Twice a year, our entire neighborhood (Oak Hills) has a huge yard sale.  This year, around 50 families participated.  There were deals to be had everywhere.  I went to a few of my neighbor's yard sales and talked with several residents, and we're not sure if anyone from outside the neighborhood ever even comes to these yard sales.  The suspicion is that we basically just trade items from one house in the neighborhood to another. 

This is great until you see your friend's wife at a neighborhood BBQ and she starts to talk to you.

"Hey- Good to see you!  Nice shirt, by the way.  My husband has one just like it."  and then you have to explain that he actually doesn't have a shirt just like it any more because you bought it from him at the last yard barter.  Which is one of the reasons, among many others I assure you, that one should never buy their underwear at a yard sale. 
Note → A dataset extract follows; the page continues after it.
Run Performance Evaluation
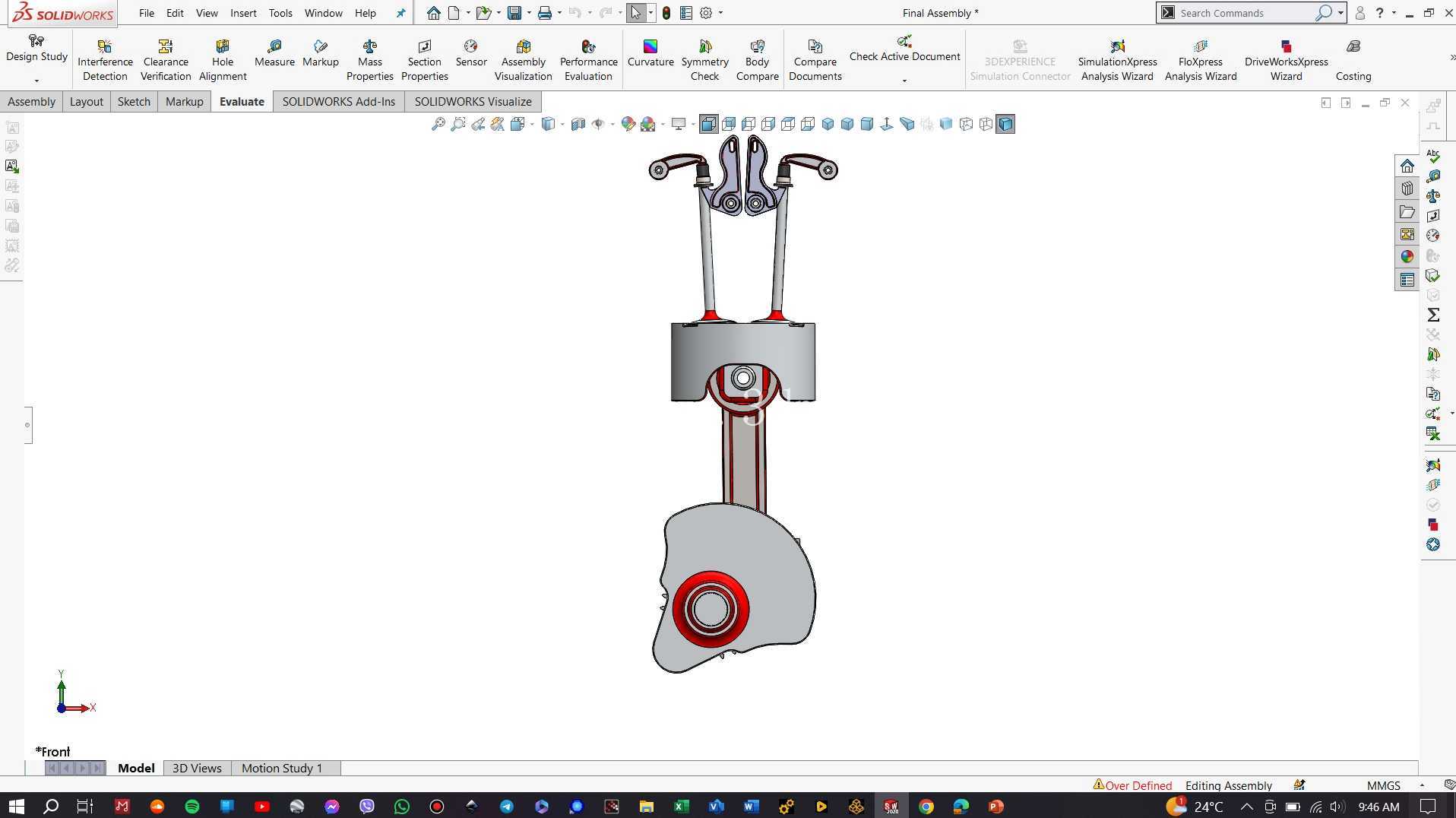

Our neighborhood has a tradition.  At the end of the day, Goodwill vans and trucks can be seen everywhere.  Around 3 PM, all the residents start taking all of their unsold treasures to the street and Goodwill takes it away.  Goodwill gets some great stuff, we get a tax deduction, and everyone is happy. 

Each year, it's kind of fun to watch the race that develops.  People start placing their junk treasures out at the street shortly before Goodwill gets there.  This leaves a narrow window of opportunity for people to come by and get the deal of the day- Everything they want for free.

While my wife assures me that she was not officially entered in this Scavenger Race, all I know is she raced off down the street minutes in front of a Goodwill truck.  A few minutes later, she came back, somewhat breathless with excitement.

She found a box-springs and mattress for Ben, our youngest.  His current mattress has definitely seen better days, and she found a Sealy box-springs and mattress in great shape.  She swooped in, as any good scavenger is known to do, and bought it from them, just as Goodwill was loading the last of their stuff into their truck.  Two minutes later and she'd have been too late and they'd have been $5 poorer.

She told me about the great deal and asked me if I'd go pick it up.  I was pretty happy about this, as well, and headed down the road to the address she gave me.  She told me it was on 1234 Century Oak, which is right around the corner from our house.  I went down there, and turned left, but the street addresses did not match.  I turned around and crossed our street, keeping my eyes open for the sought after address. 

It did not exist.

When I turned left off of our street, the addresses were all too small.  When I turned around and went on the other side of our street, the addresses were all 5 digits.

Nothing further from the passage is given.